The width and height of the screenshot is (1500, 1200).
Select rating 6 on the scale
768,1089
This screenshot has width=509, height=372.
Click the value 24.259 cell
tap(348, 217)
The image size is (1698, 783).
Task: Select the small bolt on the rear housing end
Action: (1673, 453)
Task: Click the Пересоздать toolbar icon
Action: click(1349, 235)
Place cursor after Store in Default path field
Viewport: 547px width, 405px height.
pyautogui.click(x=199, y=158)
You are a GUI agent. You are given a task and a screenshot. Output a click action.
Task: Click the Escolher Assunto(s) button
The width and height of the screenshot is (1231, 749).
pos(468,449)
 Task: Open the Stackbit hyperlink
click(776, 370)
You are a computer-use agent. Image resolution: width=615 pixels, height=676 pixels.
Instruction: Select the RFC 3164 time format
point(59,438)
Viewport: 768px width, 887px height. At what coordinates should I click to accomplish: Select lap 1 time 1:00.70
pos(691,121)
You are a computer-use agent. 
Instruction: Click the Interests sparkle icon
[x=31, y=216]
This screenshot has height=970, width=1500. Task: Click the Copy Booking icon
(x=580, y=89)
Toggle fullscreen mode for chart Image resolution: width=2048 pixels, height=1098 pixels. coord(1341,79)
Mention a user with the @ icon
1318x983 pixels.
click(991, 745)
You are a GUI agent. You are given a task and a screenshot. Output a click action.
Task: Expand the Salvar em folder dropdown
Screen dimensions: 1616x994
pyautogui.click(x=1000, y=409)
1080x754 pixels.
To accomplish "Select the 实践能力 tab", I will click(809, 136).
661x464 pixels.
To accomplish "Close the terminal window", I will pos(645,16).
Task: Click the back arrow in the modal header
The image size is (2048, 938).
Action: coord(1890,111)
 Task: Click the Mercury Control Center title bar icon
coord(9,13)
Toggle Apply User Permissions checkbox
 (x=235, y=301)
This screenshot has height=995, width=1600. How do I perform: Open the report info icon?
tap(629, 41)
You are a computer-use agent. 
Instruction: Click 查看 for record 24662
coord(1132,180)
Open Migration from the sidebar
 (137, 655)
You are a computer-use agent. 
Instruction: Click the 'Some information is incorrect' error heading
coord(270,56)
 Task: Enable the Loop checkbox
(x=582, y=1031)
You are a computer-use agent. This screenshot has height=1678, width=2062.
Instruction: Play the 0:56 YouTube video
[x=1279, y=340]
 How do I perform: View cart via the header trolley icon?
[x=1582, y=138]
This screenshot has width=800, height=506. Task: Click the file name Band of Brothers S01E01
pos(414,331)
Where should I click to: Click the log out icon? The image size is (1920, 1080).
==========
(YOUR OBJECTIVE)
Can you return all of the items above verbatim, line for line, with nothing changed?

(SOLUTION)
The width and height of the screenshot is (1500, 1200).
Select rating 6 on the scale
768,1089
This screenshot has width=509, height=372.
Click the value 24.259 cell
tap(348, 217)
The image size is (1698, 783).
Task: Select the small bolt on the rear housing end
Action: (1673, 453)
Task: Click the Пересоздать toolbar icon
Action: click(1349, 235)
Place cursor after Store in Default path field
Viewport: 547px width, 405px height.
pyautogui.click(x=199, y=158)
You are a GUI agent. You are given a task and a screenshot. Output a click action.
Task: Click the Escolher Assunto(s) button
The width and height of the screenshot is (1231, 749).
pos(468,449)
 Task: Open the Stackbit hyperlink
click(776, 370)
You are a computer-use agent. Image resolution: width=615 pixels, height=676 pixels.
Instruction: Select the RFC 3164 time format
point(59,438)
Viewport: 768px width, 887px height. At what coordinates should I click to accomplish: Select lap 1 time 1:00.70
pos(691,121)
You are a computer-use agent. 
Instruction: Click the Interests sparkle icon
[x=31, y=216]
This screenshot has height=970, width=1500. Task: Click the Copy Booking icon
(x=580, y=89)
Toggle fullscreen mode for chart Image resolution: width=2048 pixels, height=1098 pixels. coord(1341,79)
Mention a user with the @ icon
1318x983 pixels.
click(991, 745)
You are a GUI agent. You are given a task and a screenshot. Output a click action.
Task: Expand the Salvar em folder dropdown
Screen dimensions: 1616x994
pyautogui.click(x=1000, y=409)
1080x754 pixels.
To accomplish "Select the 实践能力 tab", I will click(809, 136).
661x464 pixels.
To accomplish "Close the terminal window", I will pos(645,16).
Task: Click the back arrow in the modal header
The image size is (2048, 938).
Action: coord(1890,111)
 Task: Click the Mercury Control Center title bar icon
coord(9,13)
Toggle Apply User Permissions checkbox
 (x=235, y=301)
This screenshot has height=995, width=1600. How do I perform: Open the report info icon?
tap(629, 41)
You are a computer-use agent. 
Instruction: Click 查看 for record 24662
coord(1132,180)
Open Migration from the sidebar
 (137, 655)
You are a computer-use agent. 
Instruction: Click the 'Some information is incorrect' error heading
coord(270,56)
 Task: Enable the Loop checkbox
(x=582, y=1031)
You are a computer-use agent. This screenshot has height=1678, width=2062.
Instruction: Play the 0:56 YouTube video
[x=1279, y=340]
 How do I perform: View cart via the header trolley icon?
[x=1582, y=138]
This screenshot has width=800, height=506. Task: Click the file name Band of Brothers S01E01
pos(414,331)
Where should I click to: Click the log out icon? The image size is (1920, 1080).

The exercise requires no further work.